Should we cripple our automakers with outrageous emissions and fuel economy standards? No. That would just drive the price of cars up, and hurt the 'little people'. Is it unreasonable to set our emission standards at or above what other countries set theirs at 20 years ago? No, it isn't.
Is there any reason to not replace every light bulb you can with a more efficient version? Sure, they cost more today, but they pay for themselves in a few months and you don't have to worry about them for years. I think it's funny that people, in their minds, assign energy usage importance in order of the "importance" of the appliance. The appliances are energy efficient, so that's all that matters. Meanwhile most of the country is still lighting their homes with what is, in essence, an open short producing as much heat as it does light.
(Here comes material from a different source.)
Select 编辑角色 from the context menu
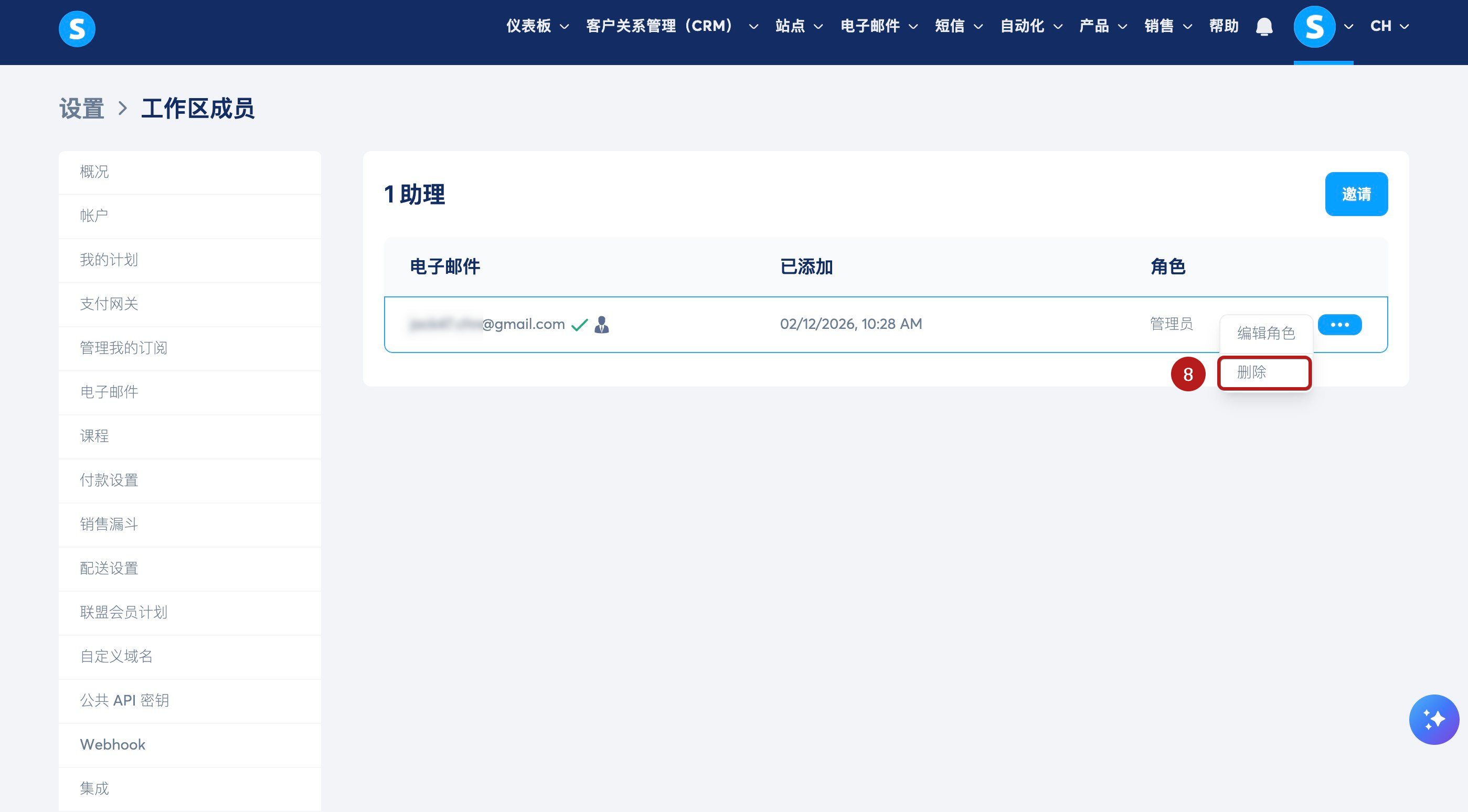Image resolution: width=1468 pixels, height=812 pixels. pyautogui.click(x=1265, y=333)
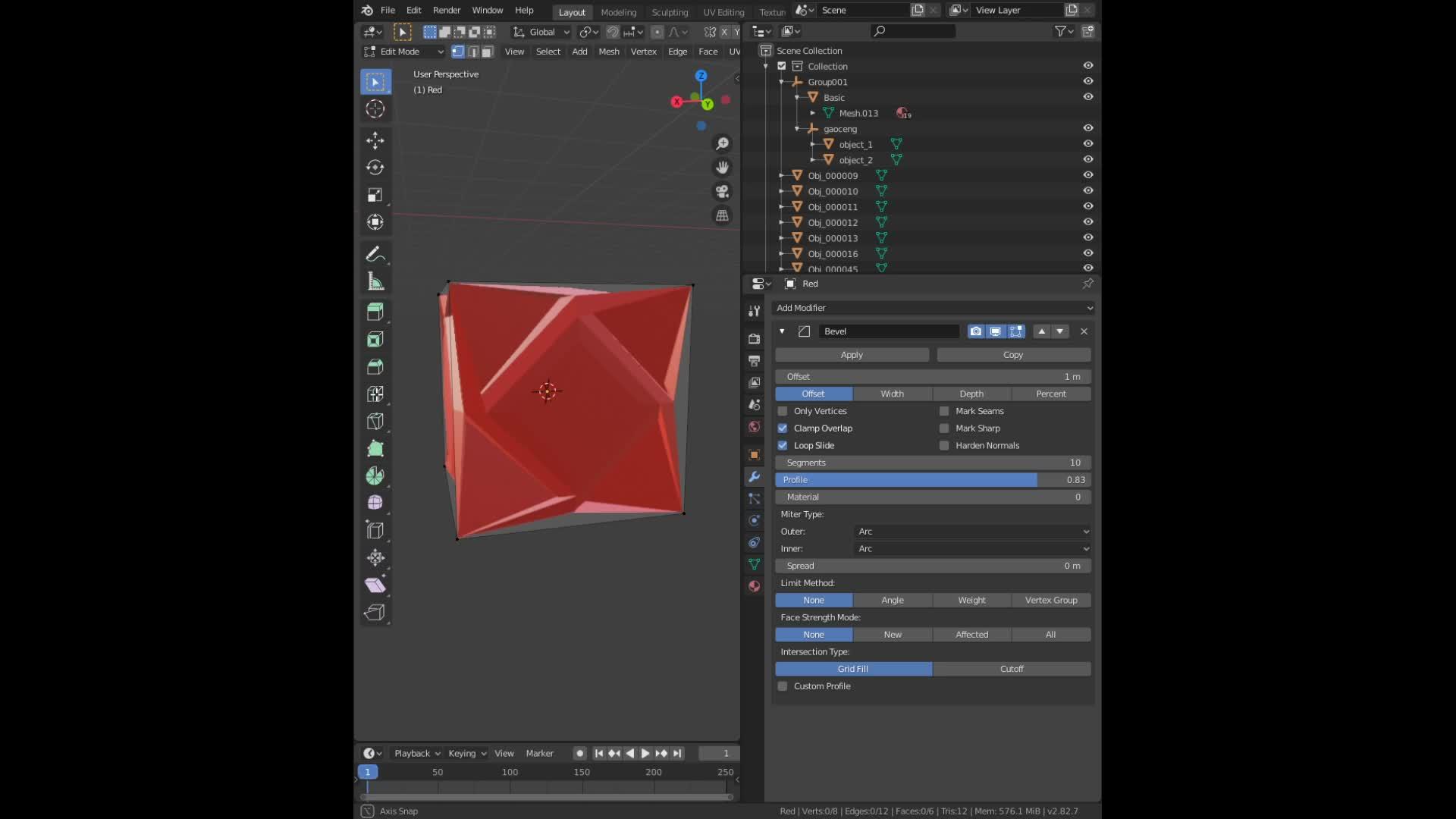Disable the Clamp Overlap checkbox
1456x819 pixels.
[782, 428]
We now find ourselves at the Tree Huggers' least favorite two words: Nuclear Power. Despite the battle cries of Chernobyl and Three Mile Island (which by the way led to zero deaths or injuries) nuclear power is our safest, and yes, cleanest, option. There is no green ooze to hide. "Toxic Waste" is actually little gray pellets. Those pellets are transported in drums that might themselves be able to survive a nuclear attack. If a drum was spilled en route to being stored you know what you do? You just pick the damn pellets up. Oh, Jeremy you mean they quarantine the tristate area while a Hazmat team comes in. Then the area is rendered unlivable for 30 years, right? No. While I'm sure suits would be worn for precautionary sake, the pellets really aren't that dangerous. (Unless you plan on filling your pillow with them for a week.) Besides, once the waste storage facility at Yucca Mountain is done the idea of toxic waste is moot. We could just as well consider it gone forever. This hasn't, however, stopped people from protesting nuclear power, and the facility at Yucca mountain. One of the talking points against nuclear is how unsafe the plants are, but thanks to their protesting all our Nuclear plants are from the 70's. They are also likely being more overworked than they would need to be, if state of the art plants were allowed to open.
I think what bugs me most about the anti-nuclear people is that they don't have any solutions of their own. Coal? Oil? The closest they can get is solar and wind energy, but those are far from being viable options. Besides, nothing is for free. Any energy those turbines take from the wind is just that, taken away. That has to effect something. (Not to mention the birds that are killed.) Also on a size-per-power-output basis they are horrible. First off, I think people see a field of them, without any thing to scale off of, and don't take their sizes into account. The things are freaking huge and the footprint to make any real power out of them is as well.
There has to be some compromise out there, regardless of your opinion on global warming. Lowering your "carbon footprint" can save you money. Lessening our dependence on Middle Eastern oil is important. Whether or not global warming will soon kill us all, or is a complete myth.
In ConclusionHopefully I accomplished my goal of reminding everyone that compromises are necessary in everything, even the hot button issues. Nothing is as black and white as some people make it out to be. Perhaps though there are, in fact, a lot of people in the gray area. Maybe the problem is you only get a voice if you reside in East/West Crazy Town.
Maybe, almost by definition, living in the gray means lacking the strong convictions the two fringes have on the same issue. As such, maybe then it just seems like there is no one left defending reason because no one can hear us in our "Who ever yells the loudest, or has the catchiest slogan, wins" society.